The Protective Role of Hydrogen Sulfide and Its Impact on Gene Expression Profiling in Rat Model of COPD.

Chronic obstructive pulmonary disease (COPD) is a leading cause of death worldwide, which is usually caused by exposure to noxious particles or gases. Hydrogen sulfide (H 2 S), as an endogenous gasotransmitter, is involved in the pathogenesis of COPD, but its role in COPD is little known. To investigate the role of H 2 S in COPD, a rat model of COPD was established by cigarette smoking (CS) and intratracheal instillation of lipopolysaccharide (LPS). Rats were randomly divided into 4 groups: control, CS + LPS, CS + LPS + sodium hydrosulfide (NaHS, H 2 S donor), and CS + LPS + propargylglycine (PPG, inhibitor of cystathionine- γ -lyase, and CTH). Lung function in vivo , histology analysis of lung sections, malondialdehyde (MDA) concentration, CTH protein, total superoxide dismutase (T-SOD), and catalase (CAT) activity in lung tissues were assessed. Gene expression profiling of lung was assessed by microarray analysis. The results showed that rats in the CS + LPS group had lower body weight and lung function but higher lung pathological scores, MDA concentration, CTH protein, T-SOD, and CAT activity compared with the control.
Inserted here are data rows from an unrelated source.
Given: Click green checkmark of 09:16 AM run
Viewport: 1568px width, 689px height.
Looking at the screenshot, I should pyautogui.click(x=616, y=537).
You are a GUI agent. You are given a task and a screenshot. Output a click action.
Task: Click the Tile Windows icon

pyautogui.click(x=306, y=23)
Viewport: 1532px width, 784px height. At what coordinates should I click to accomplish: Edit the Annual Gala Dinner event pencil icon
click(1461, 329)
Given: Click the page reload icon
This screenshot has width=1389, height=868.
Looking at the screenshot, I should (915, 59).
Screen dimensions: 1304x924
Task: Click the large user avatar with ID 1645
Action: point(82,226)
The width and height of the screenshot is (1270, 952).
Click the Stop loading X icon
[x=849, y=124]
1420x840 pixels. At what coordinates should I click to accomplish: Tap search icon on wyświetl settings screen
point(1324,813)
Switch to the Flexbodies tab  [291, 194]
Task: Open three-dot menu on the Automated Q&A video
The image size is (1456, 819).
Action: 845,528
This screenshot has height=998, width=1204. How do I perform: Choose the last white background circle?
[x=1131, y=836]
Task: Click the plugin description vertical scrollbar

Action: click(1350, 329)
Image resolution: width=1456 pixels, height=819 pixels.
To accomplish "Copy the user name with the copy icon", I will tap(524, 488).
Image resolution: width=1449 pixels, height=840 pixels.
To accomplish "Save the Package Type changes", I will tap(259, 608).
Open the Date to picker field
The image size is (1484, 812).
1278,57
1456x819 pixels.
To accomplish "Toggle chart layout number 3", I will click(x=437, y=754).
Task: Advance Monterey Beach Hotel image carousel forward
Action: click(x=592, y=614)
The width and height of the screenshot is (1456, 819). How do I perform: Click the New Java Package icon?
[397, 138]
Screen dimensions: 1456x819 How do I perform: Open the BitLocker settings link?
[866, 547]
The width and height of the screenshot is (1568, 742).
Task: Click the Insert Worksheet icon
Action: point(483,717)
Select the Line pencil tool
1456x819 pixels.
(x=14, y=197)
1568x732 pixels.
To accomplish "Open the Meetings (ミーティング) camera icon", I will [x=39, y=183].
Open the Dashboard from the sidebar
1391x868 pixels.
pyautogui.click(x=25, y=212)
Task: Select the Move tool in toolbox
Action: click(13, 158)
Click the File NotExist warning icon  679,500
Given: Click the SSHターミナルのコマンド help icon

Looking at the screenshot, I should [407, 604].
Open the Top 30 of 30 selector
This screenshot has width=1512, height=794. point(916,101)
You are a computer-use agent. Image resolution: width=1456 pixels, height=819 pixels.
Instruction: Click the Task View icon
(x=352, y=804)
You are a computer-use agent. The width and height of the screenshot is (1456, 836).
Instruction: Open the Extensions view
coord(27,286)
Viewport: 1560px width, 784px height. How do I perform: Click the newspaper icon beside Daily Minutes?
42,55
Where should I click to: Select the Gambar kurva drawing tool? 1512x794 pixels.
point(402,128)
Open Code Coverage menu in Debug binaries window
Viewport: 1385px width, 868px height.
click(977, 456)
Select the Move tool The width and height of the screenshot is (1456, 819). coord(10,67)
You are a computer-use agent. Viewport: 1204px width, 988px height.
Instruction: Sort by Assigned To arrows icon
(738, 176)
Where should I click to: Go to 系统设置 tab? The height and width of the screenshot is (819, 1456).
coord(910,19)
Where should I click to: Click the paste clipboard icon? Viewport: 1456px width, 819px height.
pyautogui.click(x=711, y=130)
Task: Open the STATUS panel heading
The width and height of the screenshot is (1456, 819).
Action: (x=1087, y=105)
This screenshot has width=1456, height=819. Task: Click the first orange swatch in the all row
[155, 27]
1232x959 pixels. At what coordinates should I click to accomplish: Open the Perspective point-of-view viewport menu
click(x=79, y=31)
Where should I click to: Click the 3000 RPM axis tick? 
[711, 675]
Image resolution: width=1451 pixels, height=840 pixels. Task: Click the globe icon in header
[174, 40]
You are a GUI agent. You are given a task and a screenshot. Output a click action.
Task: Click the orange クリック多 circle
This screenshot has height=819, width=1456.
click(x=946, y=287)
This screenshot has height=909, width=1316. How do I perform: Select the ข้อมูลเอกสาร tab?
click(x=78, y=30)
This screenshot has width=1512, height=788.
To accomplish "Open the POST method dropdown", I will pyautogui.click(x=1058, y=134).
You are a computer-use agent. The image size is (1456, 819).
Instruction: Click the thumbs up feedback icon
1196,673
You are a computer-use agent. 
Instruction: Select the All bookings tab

Compared with CS + LPS group, NaHS treatment decreased lung pathological scores and MDA concentration, while PPG treatment decreased body weight of rats and T-SOD activity, and no significant differences were detected in pathological scores by PPG treatment. Microarray analysis identified multiple differentially expressed genes, and some genes regulated by H 2 S were involved in oxidative stress, apoptosis, and inflammation pathways. It indicates that H 2 S may play a protective role in COPD via antioxidative stress and antiapoptosis pathway.